(Stored items)
● ● ● ●

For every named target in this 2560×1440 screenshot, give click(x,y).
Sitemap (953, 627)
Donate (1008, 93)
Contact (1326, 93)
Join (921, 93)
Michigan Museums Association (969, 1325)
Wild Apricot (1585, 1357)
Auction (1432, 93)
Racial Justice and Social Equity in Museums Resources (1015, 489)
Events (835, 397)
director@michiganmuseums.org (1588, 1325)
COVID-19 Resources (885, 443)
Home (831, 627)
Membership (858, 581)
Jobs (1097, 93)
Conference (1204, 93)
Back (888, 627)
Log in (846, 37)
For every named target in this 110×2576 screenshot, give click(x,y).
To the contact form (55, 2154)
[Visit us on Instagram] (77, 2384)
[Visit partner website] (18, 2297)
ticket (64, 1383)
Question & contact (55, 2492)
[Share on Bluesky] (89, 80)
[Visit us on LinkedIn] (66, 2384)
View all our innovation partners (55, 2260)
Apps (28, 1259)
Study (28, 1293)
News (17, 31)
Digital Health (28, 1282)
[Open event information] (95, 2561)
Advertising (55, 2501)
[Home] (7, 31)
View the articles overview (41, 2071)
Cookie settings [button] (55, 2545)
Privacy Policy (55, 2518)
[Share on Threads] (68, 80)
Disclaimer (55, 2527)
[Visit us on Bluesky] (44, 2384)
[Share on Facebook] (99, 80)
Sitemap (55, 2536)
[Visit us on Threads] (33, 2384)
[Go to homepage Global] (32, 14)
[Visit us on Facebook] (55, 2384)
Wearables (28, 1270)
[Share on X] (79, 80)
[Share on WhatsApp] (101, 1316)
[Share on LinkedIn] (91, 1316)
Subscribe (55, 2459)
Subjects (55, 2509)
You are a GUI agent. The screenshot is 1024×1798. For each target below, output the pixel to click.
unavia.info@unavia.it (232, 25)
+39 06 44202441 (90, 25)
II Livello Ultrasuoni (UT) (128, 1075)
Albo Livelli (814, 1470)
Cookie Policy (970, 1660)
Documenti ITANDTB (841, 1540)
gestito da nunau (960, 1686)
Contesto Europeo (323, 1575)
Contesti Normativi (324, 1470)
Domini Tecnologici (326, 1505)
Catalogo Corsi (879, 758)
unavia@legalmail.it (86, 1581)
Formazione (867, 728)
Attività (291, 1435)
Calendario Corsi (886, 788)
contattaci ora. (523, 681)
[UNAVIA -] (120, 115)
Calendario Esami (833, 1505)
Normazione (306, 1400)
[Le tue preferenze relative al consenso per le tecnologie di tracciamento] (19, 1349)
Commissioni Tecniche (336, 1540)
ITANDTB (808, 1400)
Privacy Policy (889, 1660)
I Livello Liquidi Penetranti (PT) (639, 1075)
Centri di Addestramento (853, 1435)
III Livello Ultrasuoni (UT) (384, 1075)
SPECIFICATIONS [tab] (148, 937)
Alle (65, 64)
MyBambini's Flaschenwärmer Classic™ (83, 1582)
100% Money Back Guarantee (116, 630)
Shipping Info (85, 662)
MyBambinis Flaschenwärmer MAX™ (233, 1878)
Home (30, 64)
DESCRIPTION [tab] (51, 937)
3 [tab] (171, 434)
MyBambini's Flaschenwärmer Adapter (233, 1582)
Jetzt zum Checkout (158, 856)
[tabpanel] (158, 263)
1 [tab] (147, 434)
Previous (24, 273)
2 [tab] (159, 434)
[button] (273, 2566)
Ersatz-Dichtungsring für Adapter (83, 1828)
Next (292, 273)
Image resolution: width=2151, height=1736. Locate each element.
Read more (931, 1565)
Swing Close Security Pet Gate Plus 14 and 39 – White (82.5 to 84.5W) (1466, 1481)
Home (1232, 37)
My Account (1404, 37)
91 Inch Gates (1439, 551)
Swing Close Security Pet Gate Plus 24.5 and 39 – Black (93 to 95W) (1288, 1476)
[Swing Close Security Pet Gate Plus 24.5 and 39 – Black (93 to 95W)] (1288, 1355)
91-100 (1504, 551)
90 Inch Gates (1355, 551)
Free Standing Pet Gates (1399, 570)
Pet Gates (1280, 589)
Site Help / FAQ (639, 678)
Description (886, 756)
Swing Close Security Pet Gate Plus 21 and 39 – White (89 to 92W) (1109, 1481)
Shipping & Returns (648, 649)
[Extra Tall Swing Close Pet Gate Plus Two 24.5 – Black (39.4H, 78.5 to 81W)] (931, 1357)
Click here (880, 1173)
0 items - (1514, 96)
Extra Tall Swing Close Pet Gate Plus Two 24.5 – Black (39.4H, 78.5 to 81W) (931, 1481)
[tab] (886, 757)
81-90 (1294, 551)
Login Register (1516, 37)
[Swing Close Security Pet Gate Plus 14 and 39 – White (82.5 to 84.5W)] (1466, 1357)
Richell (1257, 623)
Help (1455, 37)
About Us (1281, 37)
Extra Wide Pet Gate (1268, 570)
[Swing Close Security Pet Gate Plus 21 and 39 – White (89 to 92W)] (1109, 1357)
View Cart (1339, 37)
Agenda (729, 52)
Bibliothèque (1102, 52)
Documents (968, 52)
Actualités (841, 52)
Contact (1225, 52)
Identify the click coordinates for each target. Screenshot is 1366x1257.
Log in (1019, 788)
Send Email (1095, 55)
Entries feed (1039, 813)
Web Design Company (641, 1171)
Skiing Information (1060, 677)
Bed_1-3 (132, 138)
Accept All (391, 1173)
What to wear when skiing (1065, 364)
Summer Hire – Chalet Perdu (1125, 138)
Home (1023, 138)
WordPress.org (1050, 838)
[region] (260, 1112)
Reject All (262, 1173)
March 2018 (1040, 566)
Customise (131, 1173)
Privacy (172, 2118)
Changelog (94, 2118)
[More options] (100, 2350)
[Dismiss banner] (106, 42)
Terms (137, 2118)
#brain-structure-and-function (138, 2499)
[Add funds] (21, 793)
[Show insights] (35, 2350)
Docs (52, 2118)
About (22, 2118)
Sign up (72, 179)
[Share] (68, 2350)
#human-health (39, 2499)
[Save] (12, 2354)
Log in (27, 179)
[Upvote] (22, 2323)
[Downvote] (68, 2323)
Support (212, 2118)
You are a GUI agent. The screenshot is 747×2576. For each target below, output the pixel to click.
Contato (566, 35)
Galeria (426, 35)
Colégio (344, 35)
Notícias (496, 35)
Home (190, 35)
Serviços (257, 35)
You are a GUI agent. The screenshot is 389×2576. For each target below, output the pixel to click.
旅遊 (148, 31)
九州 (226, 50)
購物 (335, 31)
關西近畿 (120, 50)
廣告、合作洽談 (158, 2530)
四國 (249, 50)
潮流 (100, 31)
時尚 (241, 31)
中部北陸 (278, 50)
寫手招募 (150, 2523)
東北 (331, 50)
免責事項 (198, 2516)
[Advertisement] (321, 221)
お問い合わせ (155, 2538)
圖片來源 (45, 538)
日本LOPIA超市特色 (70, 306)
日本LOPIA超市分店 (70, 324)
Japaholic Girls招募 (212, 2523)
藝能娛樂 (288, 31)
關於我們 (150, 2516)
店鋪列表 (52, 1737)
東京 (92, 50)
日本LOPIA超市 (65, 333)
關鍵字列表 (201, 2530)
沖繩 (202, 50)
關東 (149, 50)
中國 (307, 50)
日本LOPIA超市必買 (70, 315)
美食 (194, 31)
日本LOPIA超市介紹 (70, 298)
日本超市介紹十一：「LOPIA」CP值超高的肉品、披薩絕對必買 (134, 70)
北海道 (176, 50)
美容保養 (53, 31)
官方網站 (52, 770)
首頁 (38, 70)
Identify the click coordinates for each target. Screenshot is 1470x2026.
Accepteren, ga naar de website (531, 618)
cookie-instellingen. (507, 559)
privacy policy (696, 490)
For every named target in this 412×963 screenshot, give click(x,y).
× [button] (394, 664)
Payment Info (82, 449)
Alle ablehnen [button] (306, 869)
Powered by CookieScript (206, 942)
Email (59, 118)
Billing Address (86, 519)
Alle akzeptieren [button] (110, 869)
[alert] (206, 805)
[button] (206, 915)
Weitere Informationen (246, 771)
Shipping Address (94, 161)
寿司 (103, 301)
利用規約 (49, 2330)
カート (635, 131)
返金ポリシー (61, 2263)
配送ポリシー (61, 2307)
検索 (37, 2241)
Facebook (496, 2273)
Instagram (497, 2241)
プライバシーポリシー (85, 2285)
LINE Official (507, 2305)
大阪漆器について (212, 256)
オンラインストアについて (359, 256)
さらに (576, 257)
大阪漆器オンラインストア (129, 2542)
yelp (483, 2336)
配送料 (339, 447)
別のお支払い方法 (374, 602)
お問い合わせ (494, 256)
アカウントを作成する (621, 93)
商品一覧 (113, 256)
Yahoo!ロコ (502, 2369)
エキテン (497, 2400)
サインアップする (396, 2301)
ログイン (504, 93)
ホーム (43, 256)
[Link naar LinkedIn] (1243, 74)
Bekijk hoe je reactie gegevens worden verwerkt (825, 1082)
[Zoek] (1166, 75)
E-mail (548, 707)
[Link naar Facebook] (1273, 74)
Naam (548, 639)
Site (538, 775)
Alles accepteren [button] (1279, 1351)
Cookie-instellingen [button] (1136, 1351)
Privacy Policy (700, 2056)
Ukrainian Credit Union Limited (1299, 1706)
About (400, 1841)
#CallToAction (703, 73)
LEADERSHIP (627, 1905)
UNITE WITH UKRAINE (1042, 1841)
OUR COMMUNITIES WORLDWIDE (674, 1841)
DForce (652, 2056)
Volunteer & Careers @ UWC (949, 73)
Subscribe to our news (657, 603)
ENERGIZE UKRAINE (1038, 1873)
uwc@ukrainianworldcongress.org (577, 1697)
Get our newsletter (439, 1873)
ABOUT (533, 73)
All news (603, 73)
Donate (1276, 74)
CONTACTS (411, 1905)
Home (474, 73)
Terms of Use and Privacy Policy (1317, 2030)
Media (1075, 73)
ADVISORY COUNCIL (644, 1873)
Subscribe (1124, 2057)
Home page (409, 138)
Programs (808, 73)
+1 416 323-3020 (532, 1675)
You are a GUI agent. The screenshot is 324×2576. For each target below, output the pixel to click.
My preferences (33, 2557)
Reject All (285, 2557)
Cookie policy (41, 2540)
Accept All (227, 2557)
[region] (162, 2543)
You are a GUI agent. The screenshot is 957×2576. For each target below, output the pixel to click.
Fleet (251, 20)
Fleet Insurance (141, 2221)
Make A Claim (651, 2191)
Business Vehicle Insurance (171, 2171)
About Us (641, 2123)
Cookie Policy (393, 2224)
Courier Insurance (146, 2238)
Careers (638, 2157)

● ● ● ●

◆ **HOW TO COMPLETE THIS TASK**
The lines from the start of the entries above through the line containing "[Share on Threads] (68, 80)" are the ones to return, please; copy them exactly and include both ends.

◆ **RESULT**
For every named target in this 2560×1440 screenshot, give click(x,y).
Sitemap (953, 627)
Donate (1008, 93)
Contact (1326, 93)
Join (921, 93)
Michigan Museums Association (969, 1325)
Wild Apricot (1585, 1357)
Auction (1432, 93)
Racial Justice and Social Equity in Museums Resources (1015, 489)
Events (835, 397)
director@michiganmuseums.org (1588, 1325)
COVID-19 Resources (885, 443)
Home (831, 627)
Membership (858, 581)
Jobs (1097, 93)
Conference (1204, 93)
Back (888, 627)
Log in (846, 37)
For every named target in this 110×2576 screenshot, give click(x,y).
To the contact form (55, 2154)
[Visit us on Instagram] (77, 2384)
[Visit partner website] (18, 2297)
ticket (64, 1383)
Question & contact (55, 2492)
[Share on Bluesky] (89, 80)
[Visit us on LinkedIn] (66, 2384)
View all our innovation partners (55, 2260)
Apps (28, 1259)
Study (28, 1293)
News (17, 31)
Digital Health (28, 1282)
[Open event information] (95, 2561)
Advertising (55, 2501)
[Home] (7, 31)
View the articles overview (41, 2071)
Cookie settings [button] (55, 2545)
Privacy Policy (55, 2518)
[Share on Threads] (68, 80)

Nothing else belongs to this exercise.